WHAT TO DO: Give the listing again word for word. Skip the pictures.

SOURCE DATA:
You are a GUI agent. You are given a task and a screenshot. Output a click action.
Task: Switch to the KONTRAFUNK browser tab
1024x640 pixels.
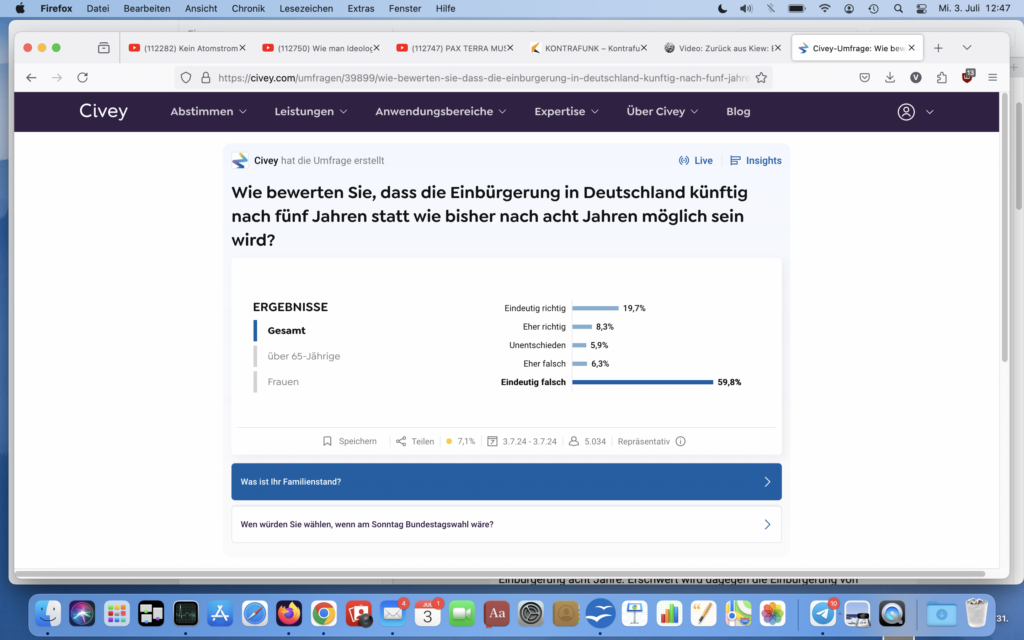(584, 47)
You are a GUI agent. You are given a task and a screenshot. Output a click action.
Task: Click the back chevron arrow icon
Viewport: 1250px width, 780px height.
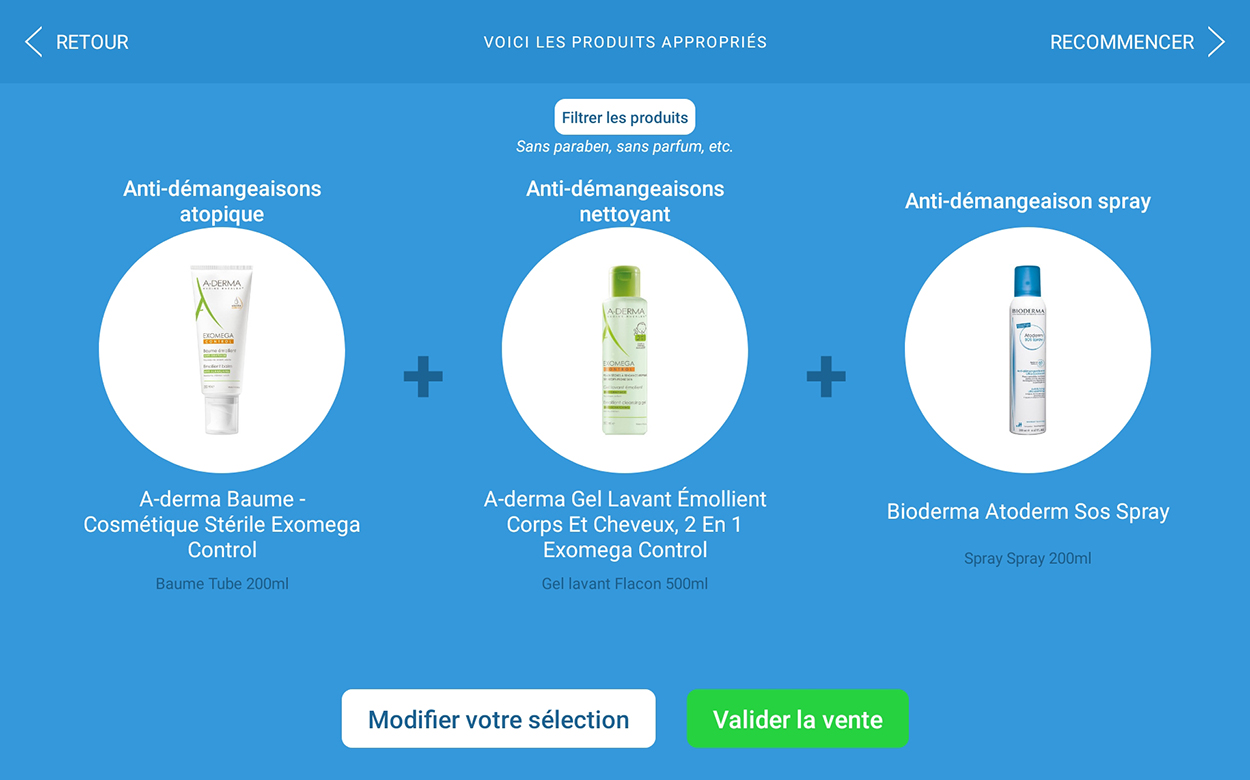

SOLUTION BELOW:
You are a GUI agent. You are given a task and a screenshot. Output a click action.
Task: Switch to the KONTRAFUNK browser tab
1024x640 pixels.
(584, 47)
You are a GUI agent. You are given a task and a screenshot. Output a click action.
Task: Click the back chevron arrow icon
Viewport: 1250px width, 780px height.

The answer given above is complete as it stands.